Most politicians, when they fall, seek some safe haven to enjoy the rest of their lives. A few, and I suspect that Edwards may be one, are spurred to seek redemption through their acts. In which case the act that brought them down can fade and we see the wonder of humans recovering their soul.

He is blessed by still being married to Elizabeth Edwards, the finest spirit to show up on the national campaign trail this year. I was also struck by something Edwards said, "In the course of several campaigns, I started to believe that I was special and became increasingly egocentric and narcissistic. If you want to beat me up - feel free. You cannot beat me up more than I have already beaten up myself. I have been stripped bare and will now work with everything I have to help my family and others who need my help."

It brought to mind a TV show where I had questioned Barry about his failure to apologize to the people of Washington DC for the harm he had done them. He went into a little spiel about his redemption ending by saying he hoped I would someday think him redeemed as well.

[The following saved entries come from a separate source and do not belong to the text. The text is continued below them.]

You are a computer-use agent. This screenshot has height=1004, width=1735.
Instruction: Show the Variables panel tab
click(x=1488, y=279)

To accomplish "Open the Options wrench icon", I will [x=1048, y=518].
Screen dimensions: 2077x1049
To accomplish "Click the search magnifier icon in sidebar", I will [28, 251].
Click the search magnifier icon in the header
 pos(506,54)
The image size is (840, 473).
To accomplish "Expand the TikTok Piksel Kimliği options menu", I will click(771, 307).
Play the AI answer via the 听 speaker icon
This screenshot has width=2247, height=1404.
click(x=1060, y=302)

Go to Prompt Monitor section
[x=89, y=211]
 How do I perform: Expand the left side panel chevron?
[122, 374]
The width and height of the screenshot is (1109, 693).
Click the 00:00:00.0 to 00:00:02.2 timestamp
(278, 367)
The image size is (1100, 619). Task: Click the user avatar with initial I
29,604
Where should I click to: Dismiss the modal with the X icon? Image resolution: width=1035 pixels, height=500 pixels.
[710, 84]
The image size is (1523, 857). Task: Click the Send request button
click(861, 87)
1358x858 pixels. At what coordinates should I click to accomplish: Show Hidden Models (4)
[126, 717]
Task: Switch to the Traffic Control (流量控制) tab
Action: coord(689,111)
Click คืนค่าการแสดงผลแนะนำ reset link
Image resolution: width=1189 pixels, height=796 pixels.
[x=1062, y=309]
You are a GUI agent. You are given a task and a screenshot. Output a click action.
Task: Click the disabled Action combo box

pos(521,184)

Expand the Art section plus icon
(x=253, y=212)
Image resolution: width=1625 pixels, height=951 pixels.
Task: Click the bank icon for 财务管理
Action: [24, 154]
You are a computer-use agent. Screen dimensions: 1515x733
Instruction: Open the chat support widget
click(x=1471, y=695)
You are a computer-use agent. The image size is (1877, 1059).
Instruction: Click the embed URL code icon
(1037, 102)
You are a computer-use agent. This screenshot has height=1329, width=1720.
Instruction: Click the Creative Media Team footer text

Afterwards, in the green room, I explained that I wasn't talking about his redemption but about the harm he had done the rest of us in the city. Isn't one of the 12 steps, I asked, that you deal with the damage you have done to others? Barry nodded and said "So you think I should apologize to them?" I said I thought it would help. But he never really did.

Bill Clinton, of course, never apologizes to anyone for anything. But a corner of my heart still whispers that Edwards could be different and that we may not have seen the best of him yet.